* **Exercise objective**
Answer from the forum post on PoW's turning performance:
(a) At 29 knots with full rudder, what tactical diameter does the post estimate?
(b) About how far would she travel after the turn order before reaching her minimum turning radius?
(c) What speed through the water does the post give after a 90deg turn under full rudder?
--- Extracted text ---
Post by Byron Angel » Fri Feb 28, 2014 12:45 pm

..... FWIW, the following are approximated SWAGs re PoW's turn performance (has anyone found actual data on PoW's turning performance?) -
At 29 kts, PoW would probably have a tactical diameter of about 1,000 yards (500 yard radius) at full (35deg) rudder.
From the time of the order to commence a turn, she would travel about 5-600 yard in an arc of gradually tightening radius before achieving her minimum 500 yard turning radius.
If making revolutions for 29 knots, PoW's speed through the water after completing a 45deg turn under full rudder would be about 24 knots, after 90deg about 20 knots, beyond 90deg about 18 knots.
A reversal from full rudder turn to starboard over to a full rudder turn to port would also consume a certain amount of time and distance as she unwound from her starboard turn to commence her port turn.
--- Recorded data ---
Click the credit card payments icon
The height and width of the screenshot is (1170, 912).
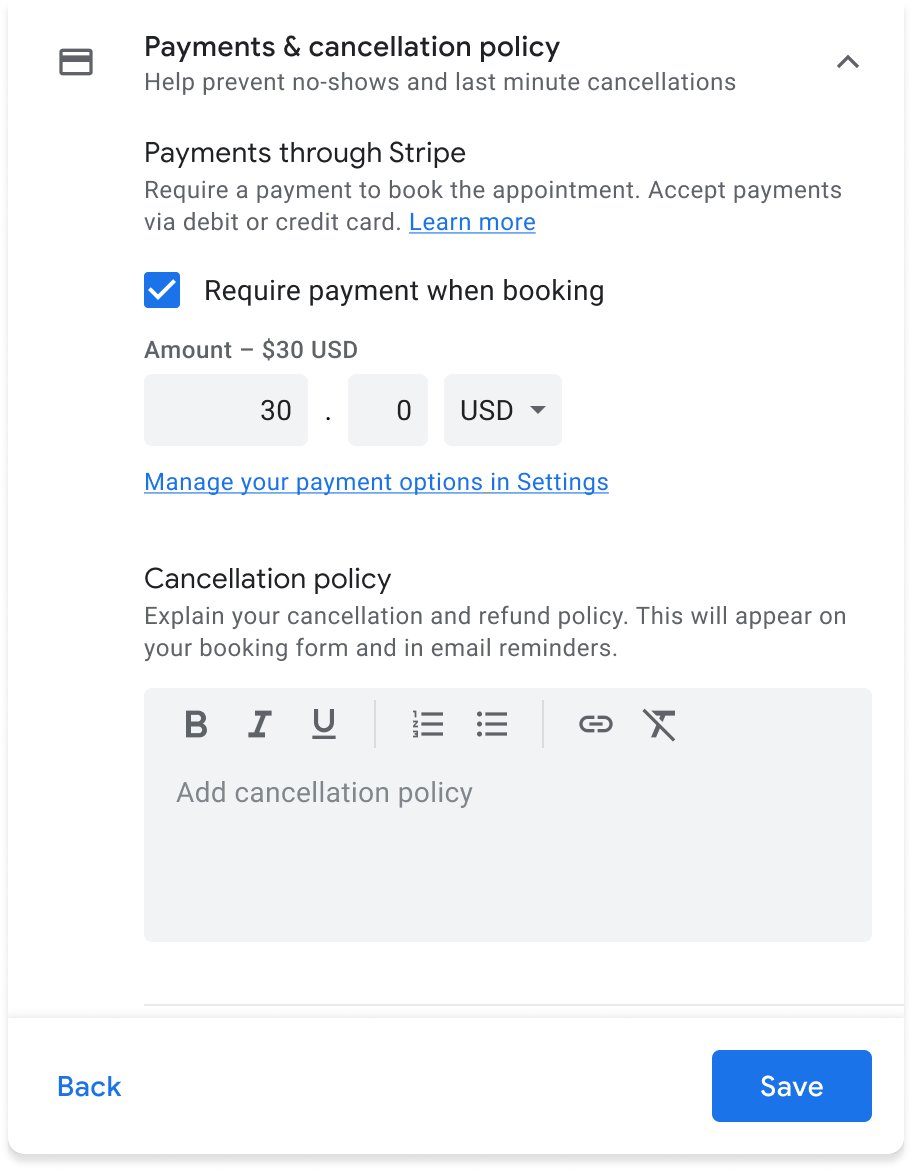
---
* **Correct answer**
(a) About 1,000 yards (a 500-yard radius).
(b) About 500 to 600 yards.
(c) About 20 knots.